Constantin Jamaischi Stadium
- Interactive map of Constantin Jamaischi Stadium
- Former names: Tineretului
- Address: Str. Ioan Maior
- Location: Fălticeni, Romania
- Coordinates: 47°27′59.3″N 26°17′47.2″E﻿ / ﻿47.466472°N 26.296444°E
- Owner: Municipality of Fălticeni
- Operator: Șomuz Fălticeni
- Capacity: 4,000 (300 seated)
- Surface: Grass

Construction
- Opened: 1957
- Renovated: 2017–2018

Tenants
- CN Nicu Gane Șomuz Fălticeni (2010–present)

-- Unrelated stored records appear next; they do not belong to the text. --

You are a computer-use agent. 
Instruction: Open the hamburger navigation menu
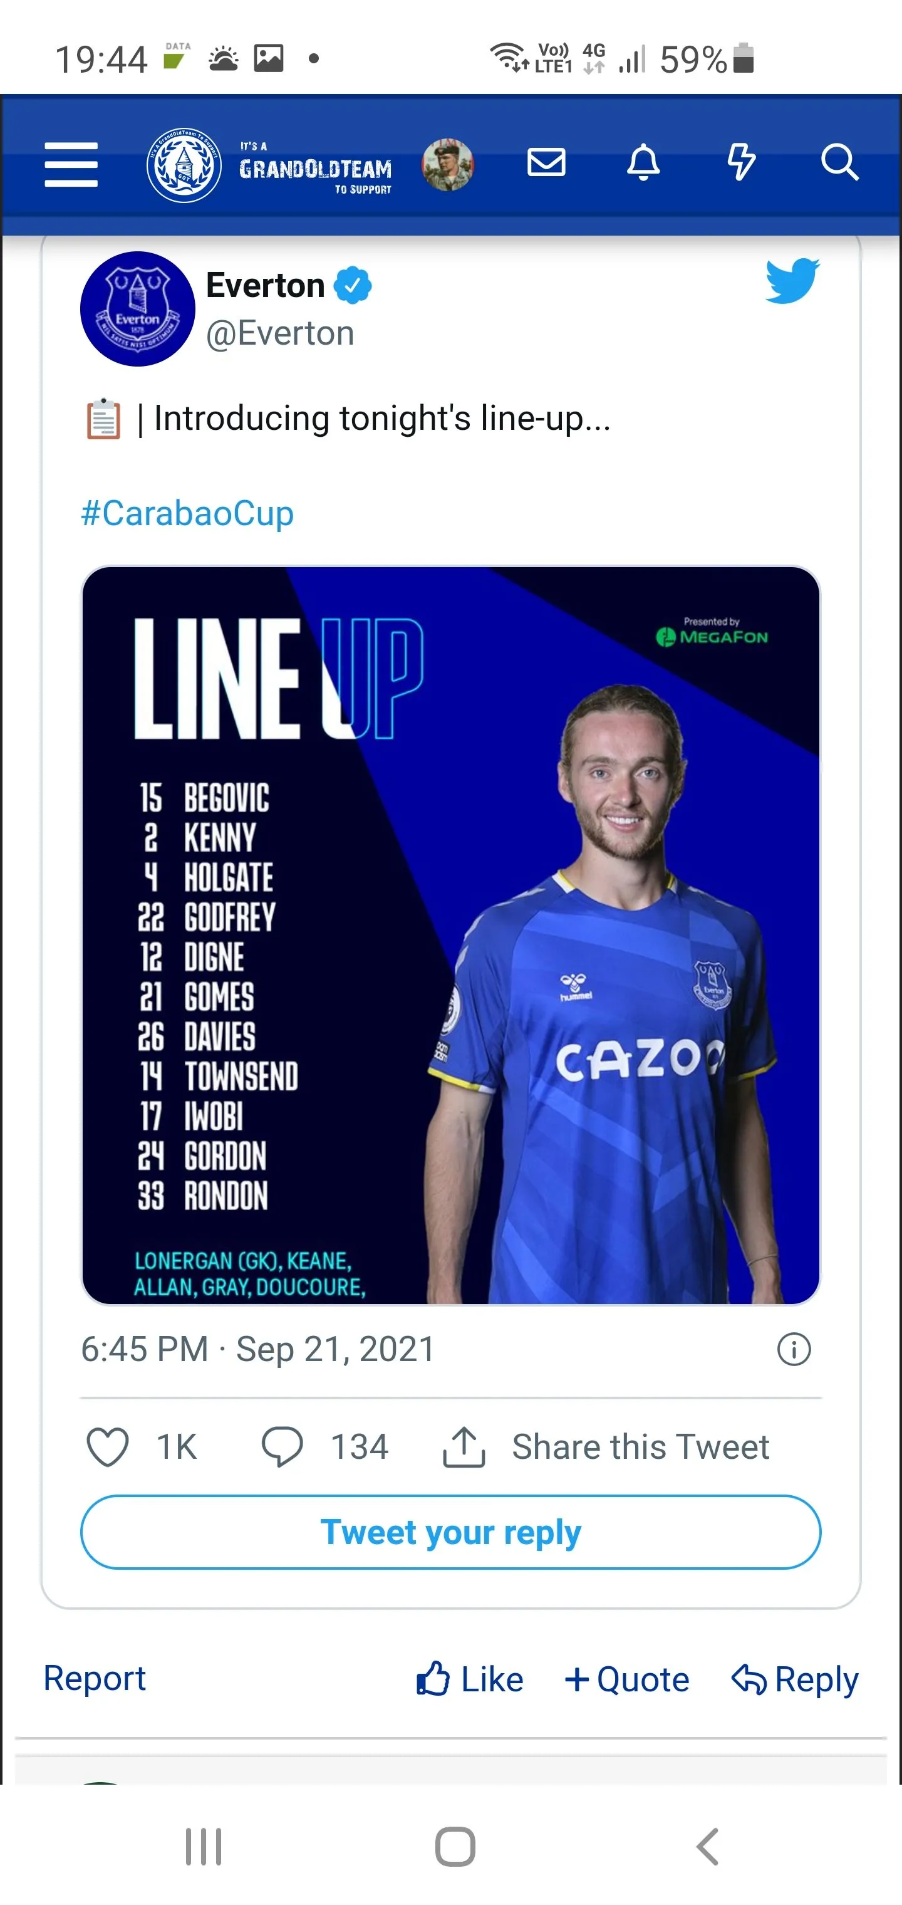click(71, 164)
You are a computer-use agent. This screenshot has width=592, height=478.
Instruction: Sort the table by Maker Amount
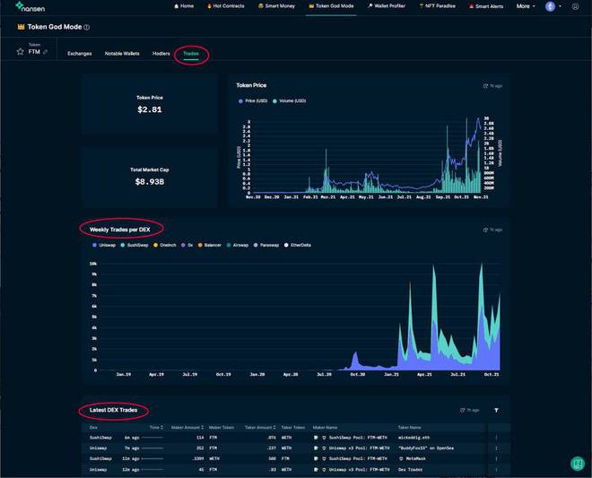(187, 428)
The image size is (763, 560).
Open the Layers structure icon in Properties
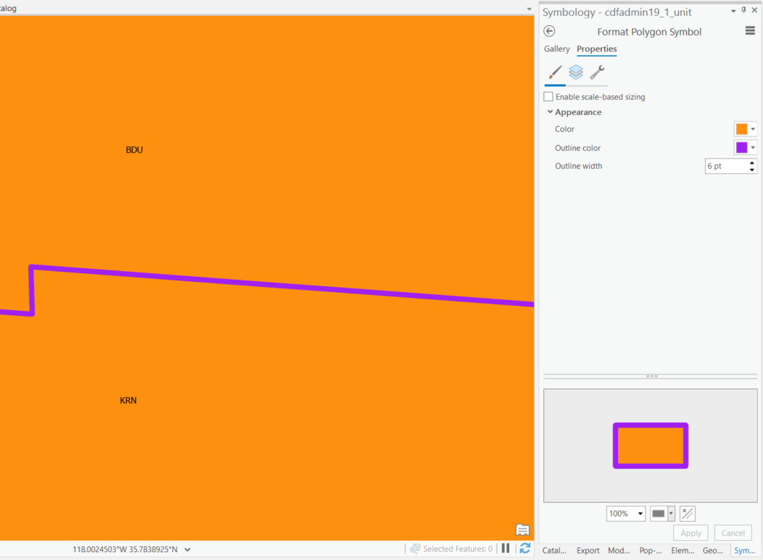[576, 73]
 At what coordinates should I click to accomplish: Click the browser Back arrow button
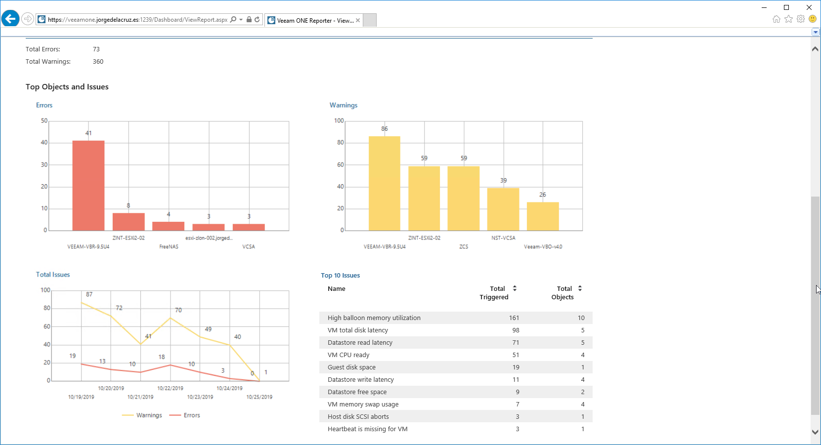tap(10, 19)
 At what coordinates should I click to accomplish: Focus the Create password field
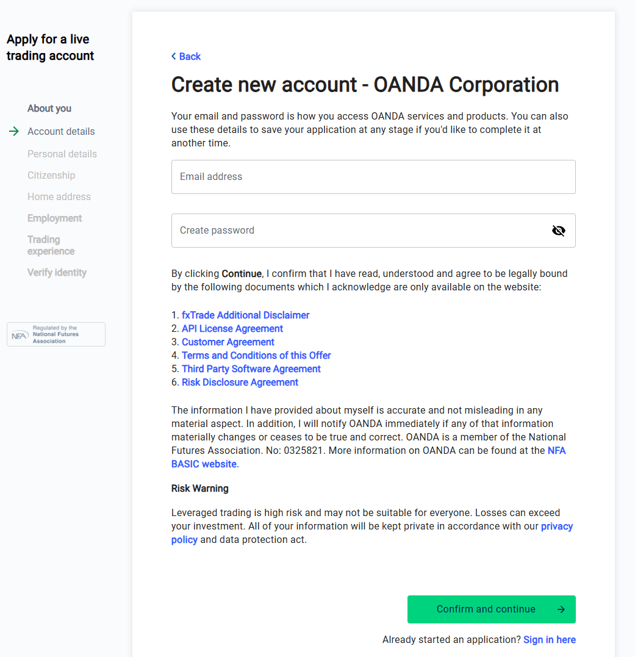(x=373, y=231)
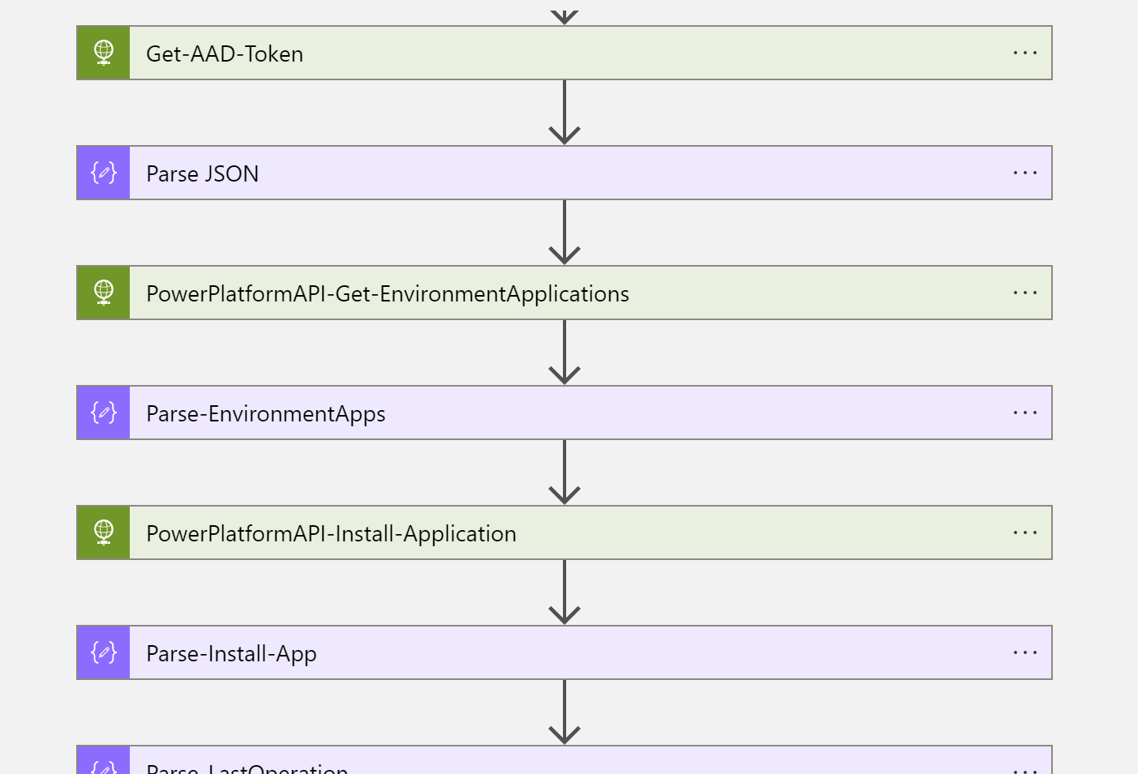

= Constantin Jamaischi Stadium =

Romanian stadium

The Constantin Jamaischi Stadium is a multi-use stadium in Fălticeni, Romania. It is used mostly for football matches and is the home ground of Șomuz Fălticeni. The stadium was opened in 1957 and was renovated between 2017 and 2018, after 60 years since its opening.

Foresta Fălticeni used to play its home matches on Nada Florilor Stadium, with a capacity of 10,000 people, on standing terrace. Nada Florilor Stadium was the main stadium of the town, but had some structure problems since 1990s and after 2010 it was abandoned by the local authorities and Constantin Jamaischi Stadium was renovated instead.

Until 31 July 2020, Constantin Jamaischi Stadium was known as Tineretului Stadium, but it was renamed in the honor of Constantin Jamaischi former player of Rapid București, born in Fălticeni.